Devonshire sfonda sulla sinistra e va sul fondo, il suo traversone spiove sul secondo palo, dove David Cross colpisce a botta sicura, trovando però la respinta di Jennings. Pearson ribadisce verso la porta, ma colpisce male, malissimo. Quella palla, se lasciata scorrere, finirebbe probabilmente in fallo laterale. Ma è qui che il destino ci mette lo zampino e poggia la sua mano sulla spalla di Trevor Brooking. Quella palla sparacchiata in malomodo da Pearson finisce proprio sulla testa del numero 10, che d’istinto gira verso la porta. Jennings, questa volta, non può arrivarci. Brooking, che di testa la palla la colpiva raramente: “Quello è stato l’unico colpo di testa della sua carriera” commenterà qualcuno. È gol, il West Ham è in vantaggio contro l’Arsenal, Davide ha sferrato a Golia uno schiaffo in pieno volto. Quel Golia Gunner che andrà al tappeto, senza più riuscire a rialzarsi.

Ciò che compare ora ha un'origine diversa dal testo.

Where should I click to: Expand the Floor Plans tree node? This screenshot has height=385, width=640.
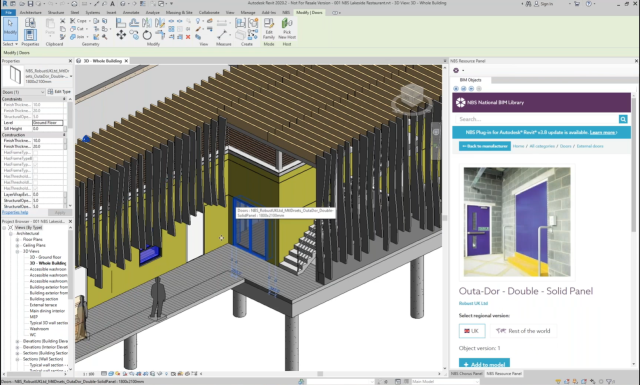pos(17,240)
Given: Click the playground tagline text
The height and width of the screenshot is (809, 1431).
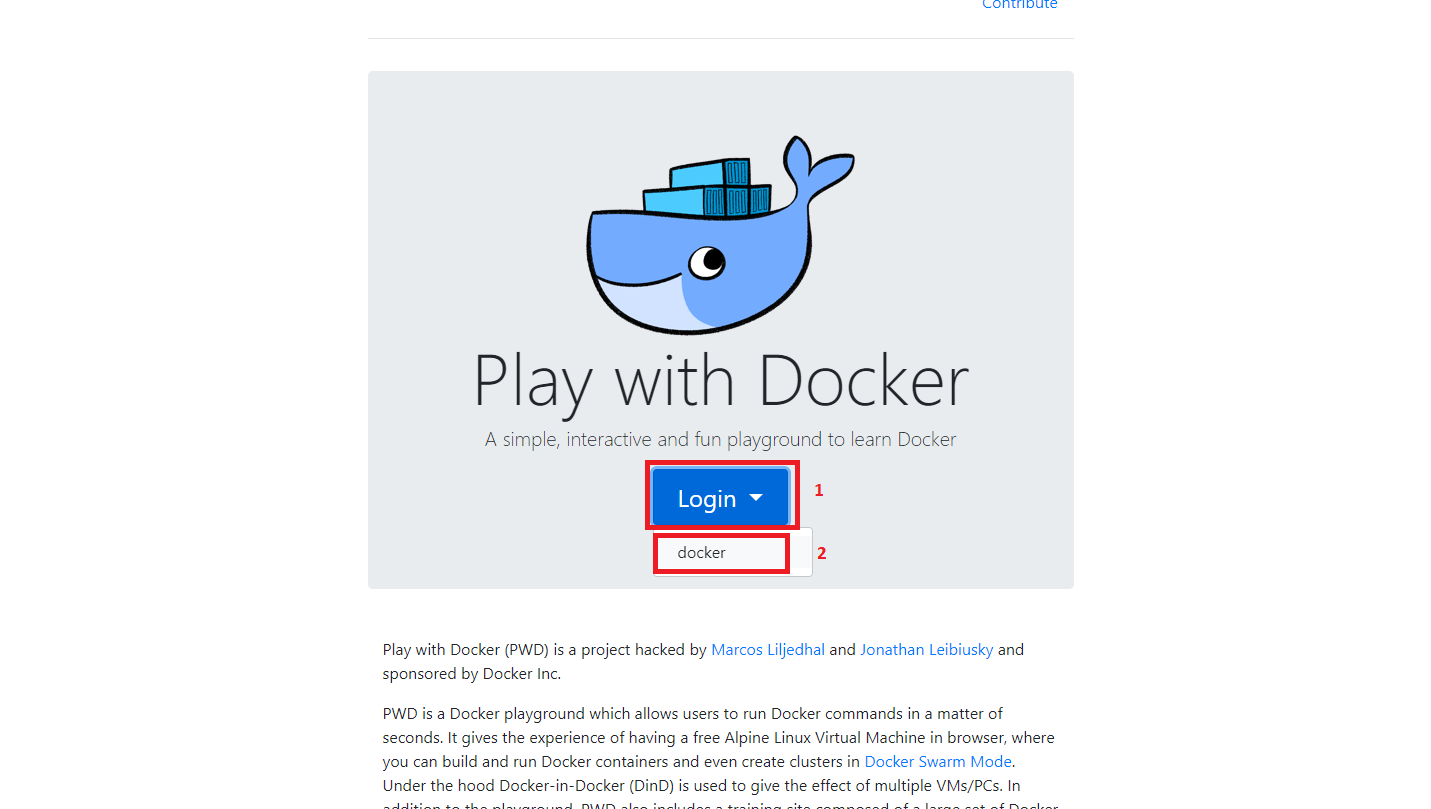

Finirà così, quella finale di Fa Cup del 1980. Il gol di Brooking risulterà decisivo: migliaia di tifosi Hammers, improvvisamente, dal Purgatorio della Second Division nel quale erano intrappolati da due anni, si ritroveranno catapultati in Paradiso, le strade della East London si tingono di claret and blue, i ragazzi di John Lyall hanno messo in fila le grandi del calcio inglese alzando al cielo la coppa più antica della storia del pallone. L’anno successivo, poi, arriverà anche la promozione, con il ritorno in First Division. Certo, direte voi, ci sono state imprese ben più sensazionali di questa, ci sono state cavalcate ancor più sorprendenti, che hanno stravolto pronostici ancor più avversi battendo avversari ancor più forti e favoriti. C’è stato il Calais arrivato in finale di Coppa di Francia nel 2000, c’è stata la Grecia campione d’Europa nel 2004, c’è stato il Leicester, campione d’Inghilterra con l’italiano Claudio Ranieri alla guida. Tutto vero, tutto giusto. Ma per rendere l’idea della portata dell’impresa centrata dagli Hammers nel 1980 basta snocciolare un semplicissimo dato: gli Irons guidati da Lyall restano ad oggi l’ultima squadra non militante in First Division (poi diventata Premier League) ad aver alzato al cielo la Fa Cup. E per questo, anche se qualcuno si è spinto addirittura oltre, i ragazzi dell’80, per ogni tifoso del West Ham, restano leggenda.